### [Entradas a utilizar]

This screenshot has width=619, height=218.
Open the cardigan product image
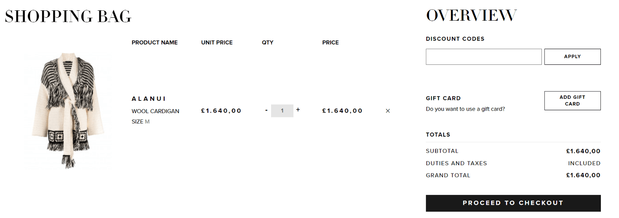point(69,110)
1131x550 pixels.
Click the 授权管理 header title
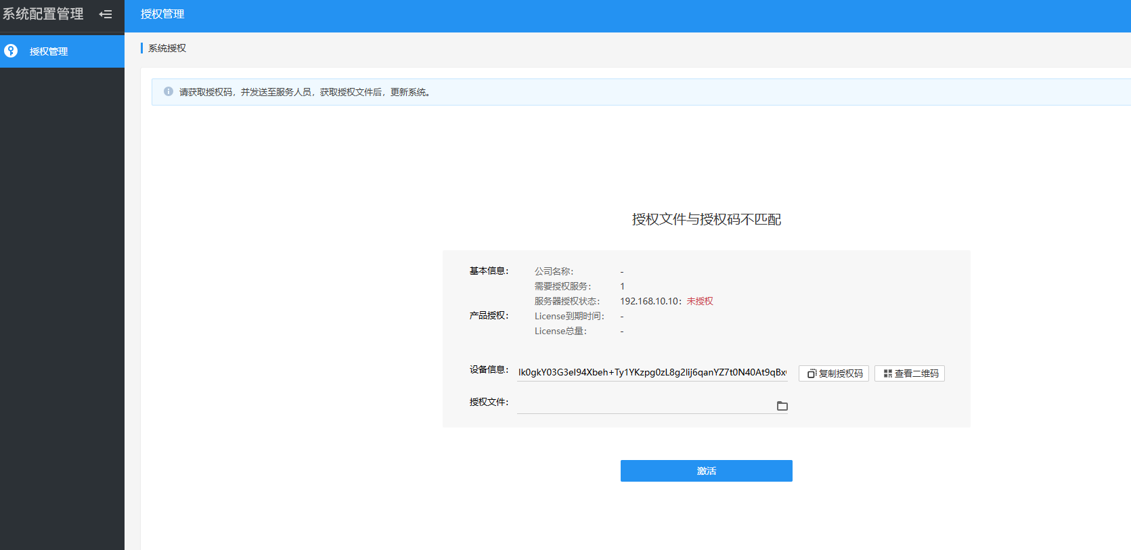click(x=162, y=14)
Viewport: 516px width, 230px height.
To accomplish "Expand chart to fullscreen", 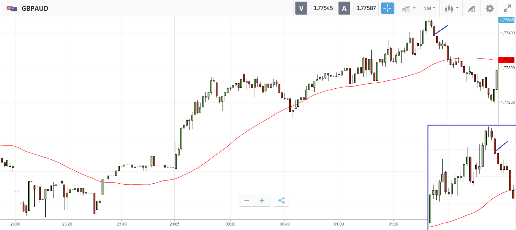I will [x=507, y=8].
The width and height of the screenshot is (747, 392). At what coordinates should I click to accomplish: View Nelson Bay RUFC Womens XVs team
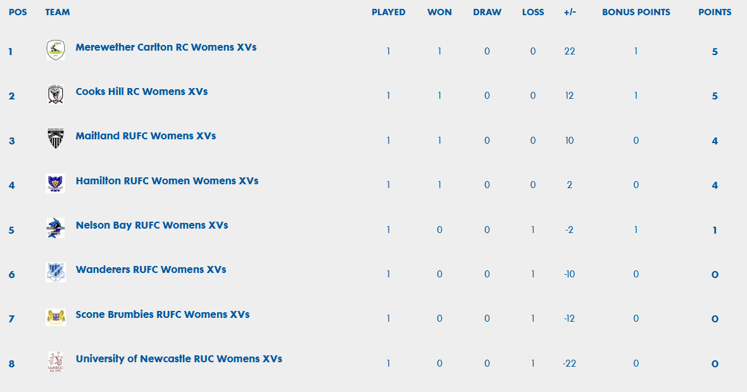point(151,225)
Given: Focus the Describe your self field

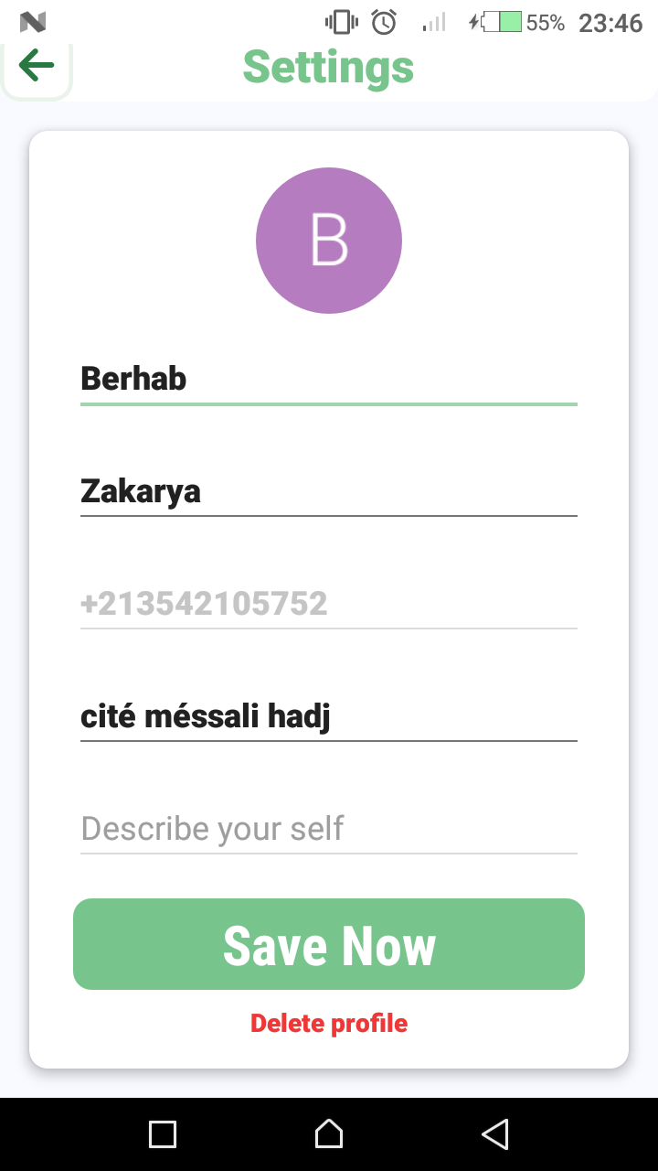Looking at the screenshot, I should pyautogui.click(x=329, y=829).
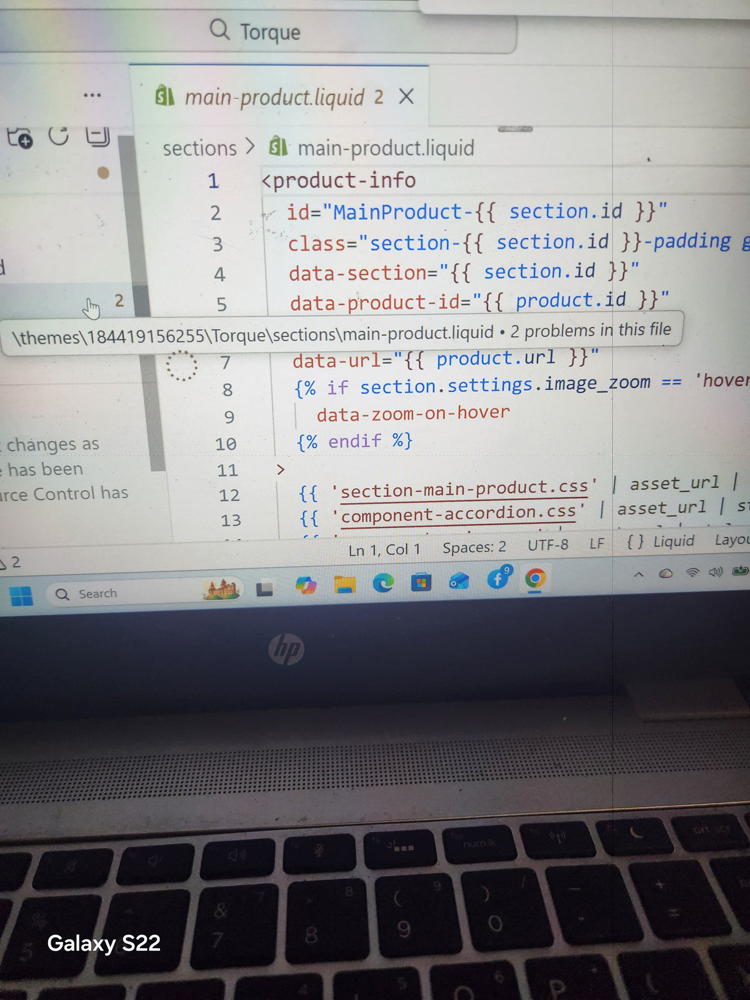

### [Objetivo da tarefa]
Extraia, sem nenhuma alteração, as linhas que vão desde a que contém "The width and" até o fim das entradas, incluindo as duas pontas. Deixe as imagens de fora da resposta.

### [Resultado da tarefa]
The width and height of the screenshot is (747, 392). At what coordinates should I click to accomplish: View Nelson Bay RUFC Womens XVs team
point(151,225)
Given: Focus the Describe your self field

Looking at the screenshot, I should pyautogui.click(x=329, y=829).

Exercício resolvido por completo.